Юрий Домбровский «МОЯ НЕСТЕРПИМАЯ БЫЛЬ...»

ВРЕМЯ ВСПОМНИТЬ

Заканчивается юбилейный год самого неюбилейного писателя. На столетие со дня рождения Юрия Осиповича Домбровского откликнулись, кажется, две-три газеты да канал "Культура" (трансляцией телепостановки 1994 года по рассказу "Ручка, ножка, огуречик"). Запомнились в "НГ-Exlibris" небольшая, но весьма ёмкая заметка Евгения Лесина и эссе Дмитрия Быкова в интернетовском "livejournal" – последнее, к сожалению, не весомостью выводов, а стремлением теоретически подкрепить байку Марлана Кораллова о еврейском происхождении Домбровского. Однако не об этом речь. Цыган с польскими корнями, Юрий Осипович Домбровский был и навсегда останется в мировой литературе тем, кем он себя ощущал, – русским прозаиком и русским поэтом. Может быть, поэтом больше, чем прозаиком.

К сожалению, стихи его широкой публике почти не известны, хотя лучшие из них по накалу чувств, лиро-эпическому воспроизведению судьбы народной в трагические 30-40-е минувшего века не уступают, на мой взгляд, ни стихам Ахматовой, ни обожаемого им Мандельштама. Читатель, знакомый с посмертными публикациями стихов Юрия Осиповича (в частности, в его шеститомнике 1992-1993 годов), легко заметит, что в предложенной подборке ряд строк и даже строф отличаются от изданных. Дело в том, что Юрий Осипович относился к тому разряду поэтов, которые правили стихи в процессе авторского чтения. Так я помню, что, к примеру, строки из стихотворения "Убит при попытке к бегству": "Убийце дарят белые часы – И отпуск… Целых две недели. Он человек! О нём забудут псы" – имели следующие варианты: "Убийце дарят белые часы и отпуск [(в) или (–)] целых две недели. Он человек – ему не снятся сны (ему не лают псы)…" В стихотворении "Амнистия" автор нередко менял "заклятый круг" на "проклятый"; "А под сводами низкими, склизкими" – на "А за сводами чёрными, низкими", "секретаря" на "экс-секретаря"…

Я не текстолог и при отборе тех или иных вариантов руководствовался собственным вкусом и теми записями, которые делались мною на слух, украдкой от автора. Однажды Юрий Осипович заметив, что я записываю за ним, – резко оборвал чтение… И я увидел совершенно другого Домбровского: не мягкого деликатного человека, а бешеного, никому не доверяющего зэка. Он весь побелел, у него запрыгали губы… Но через минуту обмяк, буркнув: "Тебя же посадят". Это был единственный случай, когда он ко мне, 14-летнему мальчишке, обратился на "ты": всегда он мне говорил только "вы". Тетрадь пришлось отдать. В 1970-м году Юрий Осипович вернул её мне, а я легкомысленно доверил её перепечатать одному знакомому. Почти все перепечатки из неё я получил, но, сама тетрадь, увы, "пропала" (кстати, этот человек заныкал у меня и магнитофонную запись стихов Лени Губанова в авторском исполнении). Особенно жаль, что вместе с нею пропало стихотворение "Бандит", которое, как рассказывал мне сам Юрий Осипович, он опубликовал под чужим именем в каком-то поэтическом альманахе в Казахстане. Из этого великолепного стихотворения в памяти застряли три обрывочных строки: "Нарисовав две синих полосы (вместо усов – В. М.), он полетел к любовнице на дачу" и "Когда ж гранатой вышибли окно…"

[Фрагмент данных]
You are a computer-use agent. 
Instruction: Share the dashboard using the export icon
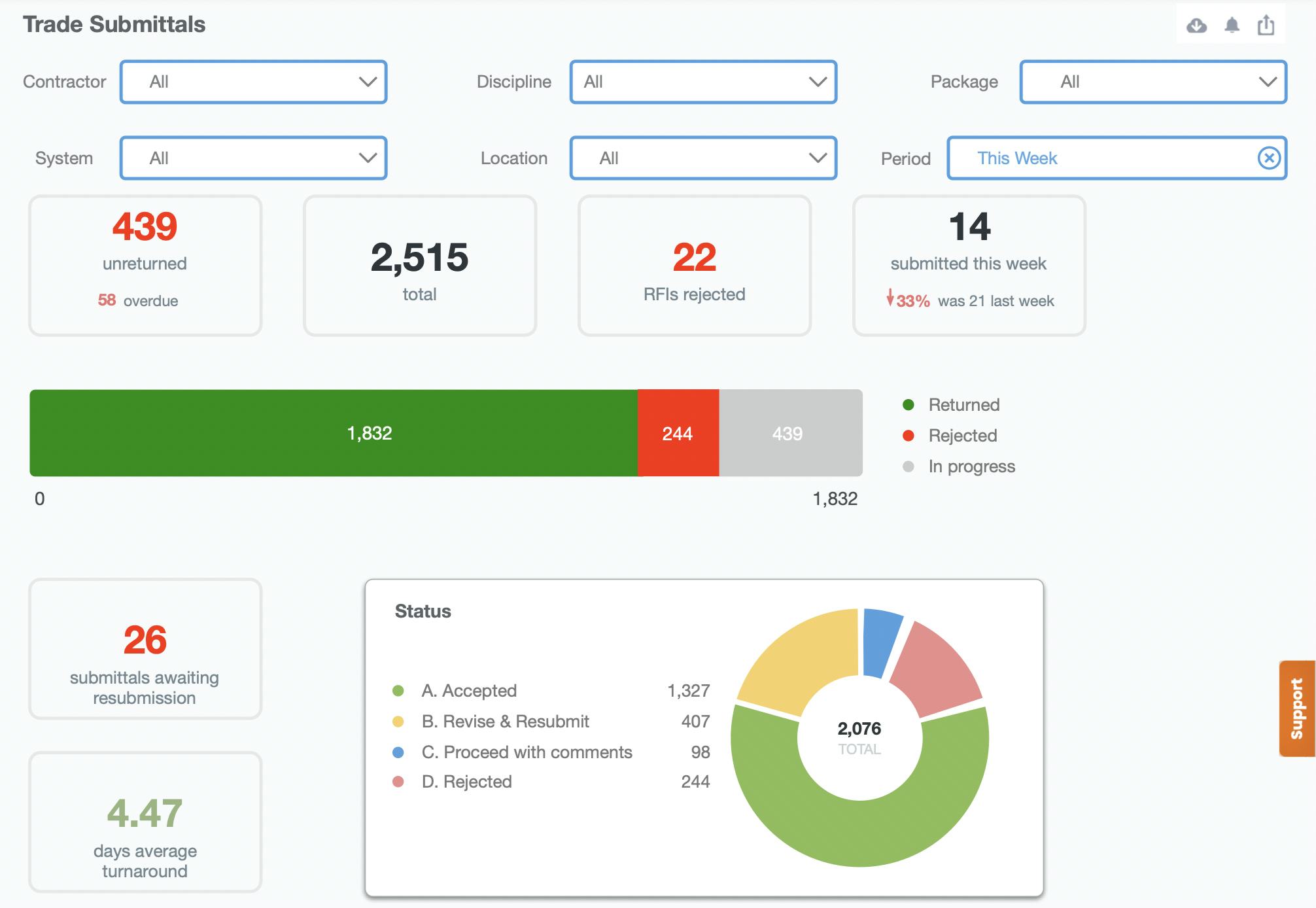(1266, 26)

[Что нужно сделать]
• a. Изложите текст о стихах Юрия Домбровского в двух предложениях.
• b. Воспроизведите без изменений фрагмент текста о стихах Юрия Домбровского от слов «ВРЕМЯ ВСПОМНИТЬ» до слов «больше, чем прозаиком.» включительно.

[Готовые ответы]
• a. На столетие Юрия Домбровского, которого автор текста считает русским поэтом, возможно, в большей мере, чем прозаиком, откликнулись лишь две-три газеты и телеканал «Культура», а его стихи широкой публике почти не известны. Поскольку Домбровский правил стихи при авторском чтении, строки в подборке отличаются от изданных: варианты отбирались по вкусу автора текста и по записям, сделанным на слух, а тетрадь с этими записями позднее пропала вместе со стихотворением «Бандит».

• b.
ВРЕМЯ ВСПОМНИТЬ

Заканчивается юбилейный год самого неюбилейного писателя. На столетие со дня рождения Юрия Осиповича Домбровского откликнулись, кажется, две-три газеты да канал "Культура" (трансляцией телепостановки 1994 года по рассказу "Ручка, ножка, огуречик"). Запомнились в "НГ-Exlibris" небольшая, но весьма ёмкая заметка Евгения Лесина и эссе Дмитрия Быкова в интернетовском "livejournal" – последнее, к сожалению, не весомостью выводов, а стремлением теоретически подкрепить байку Марлана Кораллова о еврейском происхождении Домбровского. Однако не об этом речь. Цыган с польскими корнями, Юрий Осипович Домбровский был и навсегда останется в мировой литературе тем, кем он себя ощущал, – русским прозаиком и русским поэтом. Может быть, поэтом больше, чем прозаиком.